> Exercise data
________
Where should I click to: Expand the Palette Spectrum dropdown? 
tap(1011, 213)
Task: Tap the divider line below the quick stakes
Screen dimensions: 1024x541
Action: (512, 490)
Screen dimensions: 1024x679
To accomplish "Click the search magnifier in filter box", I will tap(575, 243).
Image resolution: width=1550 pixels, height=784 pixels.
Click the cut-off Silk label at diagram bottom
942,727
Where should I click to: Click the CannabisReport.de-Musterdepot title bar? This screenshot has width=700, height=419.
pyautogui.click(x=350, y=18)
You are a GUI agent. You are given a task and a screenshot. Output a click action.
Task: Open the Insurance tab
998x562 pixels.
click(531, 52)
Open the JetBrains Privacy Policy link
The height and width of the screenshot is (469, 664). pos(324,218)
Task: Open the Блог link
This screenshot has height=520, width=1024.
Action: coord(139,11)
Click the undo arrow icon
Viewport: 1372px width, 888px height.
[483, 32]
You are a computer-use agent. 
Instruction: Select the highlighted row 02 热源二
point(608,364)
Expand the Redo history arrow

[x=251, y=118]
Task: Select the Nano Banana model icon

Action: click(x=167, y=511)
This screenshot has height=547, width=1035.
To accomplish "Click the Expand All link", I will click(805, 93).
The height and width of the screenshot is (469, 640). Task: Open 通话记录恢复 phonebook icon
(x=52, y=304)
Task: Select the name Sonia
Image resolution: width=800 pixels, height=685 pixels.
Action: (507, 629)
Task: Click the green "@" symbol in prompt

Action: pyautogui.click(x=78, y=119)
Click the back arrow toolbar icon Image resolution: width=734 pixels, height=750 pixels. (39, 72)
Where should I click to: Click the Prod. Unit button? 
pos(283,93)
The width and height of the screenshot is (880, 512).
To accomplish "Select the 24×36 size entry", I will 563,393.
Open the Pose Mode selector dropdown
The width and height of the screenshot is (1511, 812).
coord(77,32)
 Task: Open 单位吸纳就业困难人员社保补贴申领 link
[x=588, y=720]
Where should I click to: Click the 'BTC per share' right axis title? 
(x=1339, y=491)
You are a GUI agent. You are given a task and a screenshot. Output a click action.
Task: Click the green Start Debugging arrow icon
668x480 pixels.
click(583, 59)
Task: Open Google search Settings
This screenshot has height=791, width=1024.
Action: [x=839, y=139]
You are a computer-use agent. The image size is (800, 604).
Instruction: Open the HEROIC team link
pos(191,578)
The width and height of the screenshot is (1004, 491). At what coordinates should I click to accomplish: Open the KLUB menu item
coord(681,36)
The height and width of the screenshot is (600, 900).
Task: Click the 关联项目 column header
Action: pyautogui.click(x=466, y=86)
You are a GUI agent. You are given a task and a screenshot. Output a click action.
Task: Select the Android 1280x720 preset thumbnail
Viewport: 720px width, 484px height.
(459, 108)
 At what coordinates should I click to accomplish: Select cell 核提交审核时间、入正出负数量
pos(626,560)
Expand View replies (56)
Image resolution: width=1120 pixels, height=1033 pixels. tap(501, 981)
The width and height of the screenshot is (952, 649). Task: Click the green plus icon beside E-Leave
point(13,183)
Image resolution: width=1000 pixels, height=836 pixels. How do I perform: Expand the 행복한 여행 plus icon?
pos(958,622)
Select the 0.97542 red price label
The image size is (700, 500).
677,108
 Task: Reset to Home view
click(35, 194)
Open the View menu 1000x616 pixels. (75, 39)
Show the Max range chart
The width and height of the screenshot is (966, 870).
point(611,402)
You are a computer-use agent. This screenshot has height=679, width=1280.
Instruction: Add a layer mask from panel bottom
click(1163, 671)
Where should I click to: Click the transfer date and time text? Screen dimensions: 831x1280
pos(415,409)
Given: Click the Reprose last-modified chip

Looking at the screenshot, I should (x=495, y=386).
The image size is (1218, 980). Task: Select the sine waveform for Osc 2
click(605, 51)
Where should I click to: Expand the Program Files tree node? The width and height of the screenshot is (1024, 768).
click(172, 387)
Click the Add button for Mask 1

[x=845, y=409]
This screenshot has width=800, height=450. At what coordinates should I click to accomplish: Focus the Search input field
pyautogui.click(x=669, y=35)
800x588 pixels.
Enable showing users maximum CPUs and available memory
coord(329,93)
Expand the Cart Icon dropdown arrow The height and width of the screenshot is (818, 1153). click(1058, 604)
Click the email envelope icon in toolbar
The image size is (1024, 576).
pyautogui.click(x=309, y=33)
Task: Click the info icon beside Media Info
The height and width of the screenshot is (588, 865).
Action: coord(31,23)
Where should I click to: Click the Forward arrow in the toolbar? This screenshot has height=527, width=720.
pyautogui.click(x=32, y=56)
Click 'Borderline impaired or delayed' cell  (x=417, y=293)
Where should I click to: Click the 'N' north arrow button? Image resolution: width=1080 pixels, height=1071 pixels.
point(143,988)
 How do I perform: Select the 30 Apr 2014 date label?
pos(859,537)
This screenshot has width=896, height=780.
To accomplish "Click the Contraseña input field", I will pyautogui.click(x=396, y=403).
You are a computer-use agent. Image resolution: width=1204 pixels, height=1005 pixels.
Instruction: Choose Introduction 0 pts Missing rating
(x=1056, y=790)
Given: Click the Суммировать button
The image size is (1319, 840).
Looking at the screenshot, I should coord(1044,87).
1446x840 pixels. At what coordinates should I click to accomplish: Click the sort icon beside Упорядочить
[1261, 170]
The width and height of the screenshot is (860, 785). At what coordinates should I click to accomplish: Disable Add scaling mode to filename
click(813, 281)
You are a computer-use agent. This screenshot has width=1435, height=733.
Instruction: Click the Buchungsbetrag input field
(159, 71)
________
> Task item
Exact retyping of every entry is required.

> Result of the task
Where should I click to: Expand the Palette Spectrum dropdown? 
tap(1011, 213)
Task: Tap the divider line below the quick stakes
Screen dimensions: 1024x541
Action: (512, 490)
Screen dimensions: 1024x679
To accomplish "Click the search magnifier in filter box", I will tap(575, 243).
Image resolution: width=1550 pixels, height=784 pixels.
Click the cut-off Silk label at diagram bottom
942,727
Where should I click to: Click the CannabisReport.de-Musterdepot title bar? This screenshot has width=700, height=419.
pyautogui.click(x=350, y=18)
You are a GUI agent. You are given a task and a screenshot. Output a click action.
Task: Open the Insurance tab
998x562 pixels.
click(531, 52)
Open the JetBrains Privacy Policy link
The height and width of the screenshot is (469, 664). pos(324,218)
Task: Open the Блог link
This screenshot has height=520, width=1024.
Action: coord(139,11)
Click the undo arrow icon
Viewport: 1372px width, 888px height.
[483, 32]
You are a computer-use agent. 
Instruction: Select the highlighted row 02 热源二
point(608,364)
Expand the Redo history arrow

[x=251, y=118]
Task: Select the Nano Banana model icon

Action: click(x=167, y=511)
This screenshot has height=547, width=1035.
To accomplish "Click the Expand All link", I will click(805, 93).
The height and width of the screenshot is (469, 640). Task: Open 通话记录恢复 phonebook icon
(x=52, y=304)
Task: Select the name Sonia
Image resolution: width=800 pixels, height=685 pixels.
Action: (507, 629)
Task: Click the green "@" symbol in prompt

Action: pyautogui.click(x=78, y=119)
Click the back arrow toolbar icon Image resolution: width=734 pixels, height=750 pixels. (39, 72)
Where should I click to: Click the Prod. Unit button? 
pos(283,93)
The width and height of the screenshot is (880, 512).
To accomplish "Select the 24×36 size entry", I will 563,393.
Open the Pose Mode selector dropdown
The width and height of the screenshot is (1511, 812).
coord(77,32)
 Task: Open 单位吸纳就业困难人员社保补贴申领 link
[x=588, y=720]
Where should I click to: Click the 'BTC per share' right axis title? 
(x=1339, y=491)
You are a GUI agent. You are given a task and a screenshot. Output a click action.
Task: Click the green Start Debugging arrow icon
668x480 pixels.
click(583, 59)
Task: Open Google search Settings
This screenshot has height=791, width=1024.
Action: [x=839, y=139]
You are a computer-use agent. The image size is (800, 604).
Instruction: Open the HEROIC team link
pos(191,578)
The width and height of the screenshot is (1004, 491). At what coordinates should I click to accomplish: Open the KLUB menu item
coord(681,36)
The height and width of the screenshot is (600, 900).
Task: Click the 关联项目 column header
Action: pyautogui.click(x=466, y=86)
You are a GUI agent. You are given a task and a screenshot. Output a click action.
Task: Select the Android 1280x720 preset thumbnail
Viewport: 720px width, 484px height.
(459, 108)
 At what coordinates should I click to accomplish: Select cell 核提交审核时间、入正出负数量
pos(626,560)
Expand View replies (56)
Image resolution: width=1120 pixels, height=1033 pixels. tap(501, 981)
The width and height of the screenshot is (952, 649). Task: Click the green plus icon beside E-Leave
point(13,183)
Image resolution: width=1000 pixels, height=836 pixels. How do I perform: Expand the 행복한 여행 plus icon?
pos(958,622)
Select the 0.97542 red price label
The image size is (700, 500).
677,108
 Task: Reset to Home view
click(35, 194)
Open the View menu 1000x616 pixels. (75, 39)
Show the Max range chart
The width and height of the screenshot is (966, 870).
point(611,402)
You are a computer-use agent. This screenshot has height=679, width=1280.
Instruction: Add a layer mask from panel bottom
click(1163, 671)
Where should I click to: Click the transfer date and time text? Screen dimensions: 831x1280
pos(415,409)
Given: Click the Reprose last-modified chip

Looking at the screenshot, I should (x=495, y=386).
The image size is (1218, 980). Task: Select the sine waveform for Osc 2
click(605, 51)
Where should I click to: Expand the Program Files tree node? The width and height of the screenshot is (1024, 768).
click(172, 387)
Click the Add button for Mask 1

[x=845, y=409]
This screenshot has width=800, height=450. At what coordinates should I click to accomplish: Focus the Search input field
pyautogui.click(x=669, y=35)
800x588 pixels.
Enable showing users maximum CPUs and available memory
coord(329,93)
Expand the Cart Icon dropdown arrow The height and width of the screenshot is (818, 1153). click(1058, 604)
Click the email envelope icon in toolbar
The image size is (1024, 576).
pyautogui.click(x=309, y=33)
Task: Click the info icon beside Media Info
The height and width of the screenshot is (588, 865).
Action: coord(31,23)
Where should I click to: Click the Forward arrow in the toolbar? This screenshot has height=527, width=720.
pyautogui.click(x=32, y=56)
Click 'Borderline impaired or delayed' cell  (x=417, y=293)
Where should I click to: Click the 'N' north arrow button? Image resolution: width=1080 pixels, height=1071 pixels.
point(143,988)
 How do I perform: Select the 30 Apr 2014 date label?
pos(859,537)
This screenshot has width=896, height=780.
To accomplish "Click the Contraseña input field", I will pyautogui.click(x=396, y=403).
You are a computer-use agent. Image resolution: width=1204 pixels, height=1005 pixels.
Instruction: Choose Introduction 0 pts Missing rating
(x=1056, y=790)
Given: Click the Суммировать button
The image size is (1319, 840).
Looking at the screenshot, I should coord(1044,87).
1446x840 pixels. At what coordinates should I click to accomplish: Click the sort icon beside Упорядочить
[1261, 170]
The width and height of the screenshot is (860, 785). At what coordinates should I click to accomplish: Disable Add scaling mode to filename
click(813, 281)
You are a computer-use agent. This screenshot has width=1435, height=733.
Instruction: Click the Buchungsbetrag input field
(159, 71)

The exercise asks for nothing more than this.